Director: Charlotte Regan

A curious mix of the quirky and the heartfelt, Charlotte Regan's Scrapper concerns itself with the tale of a 12-year-old girl whose mum has died and whose father has been AWOL for a long time.

A precocious and impressively confident Campbell plays Georgie, who's somehow managed to convince the social services she's living with her uncle Winston Churchill after the death of her only parent - so she doesn't need any intervention from anyone.

Scrapper: Movie Review



Spending her days robbing bikes from the locals and selling them on, Georgie lives in a haze of self-belief, a situation necessitated by her own solitude. But it's shaken one day when her father Jason (Triangle of Sadness's Dickinson) returns out of the blue.

There is a scrappy vibe to Scrapper, a film that starts off with such energy and vitality as well as extreme confidence but which settles into a more familiar vibe once Georgie's dad shows up.

Beginning with bluster and slicing in quirky to camera mockumentary-style interviews and soundbites from those who swing into Georgie's orbit, Regan sets up a novelty of quirk that threatens to burst the proceedings of the more traditional kitchen sink drama that this is clearly drawn from.

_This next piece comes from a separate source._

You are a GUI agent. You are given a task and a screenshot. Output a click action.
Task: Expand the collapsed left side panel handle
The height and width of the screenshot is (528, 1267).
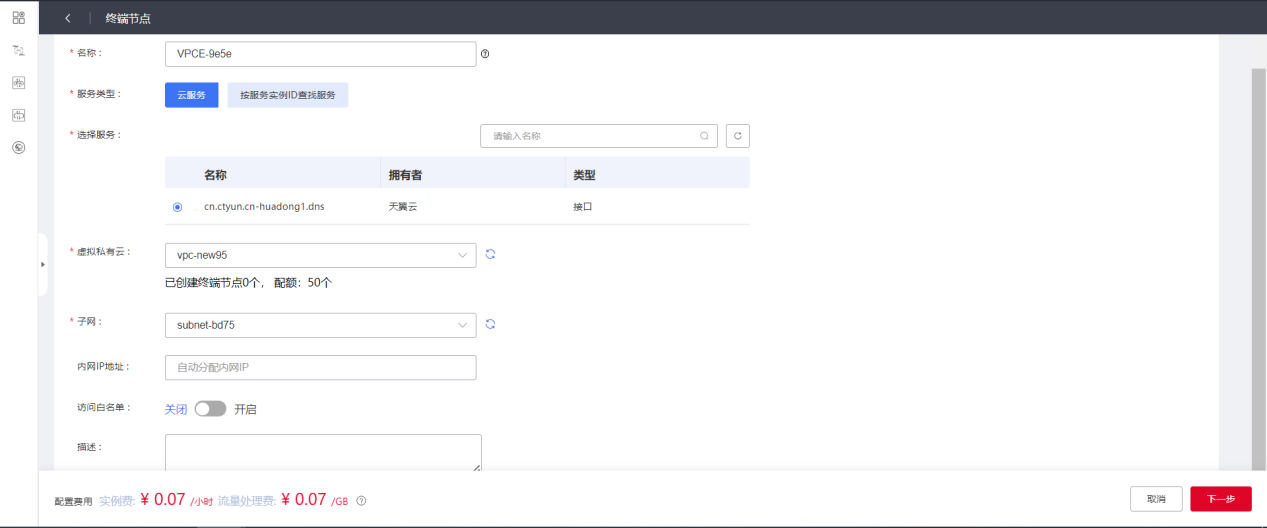[x=42, y=264]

But while that will annoy some, it's a clever way to force you into empathising for Georgie, the little scrapper who's fighting her way through life.

Equally though, Dickinson's Jason is scrapping his way through as well - and the pair make for good bedfellows as they struggle to find a groove for a potential relationship. It's essentially a story about a too-young father finally facing up to his responsibilities and Dickinson, with his angular frame and blonded out locks, makes a compelling case.

Granted there's a predictability to where this story will go, and while Campbell's impudent and cheeky way with one-liners masks a vulnerability to her character, there's never any real doubt what the conclusion will be.

With connection being the main thrust of this piece, Scrapper just about emerges victorious from the melange of medleys and familiarities, but it's largely due to Campbell and Dickinson who make diamonds from the occasional coals the script fires their way.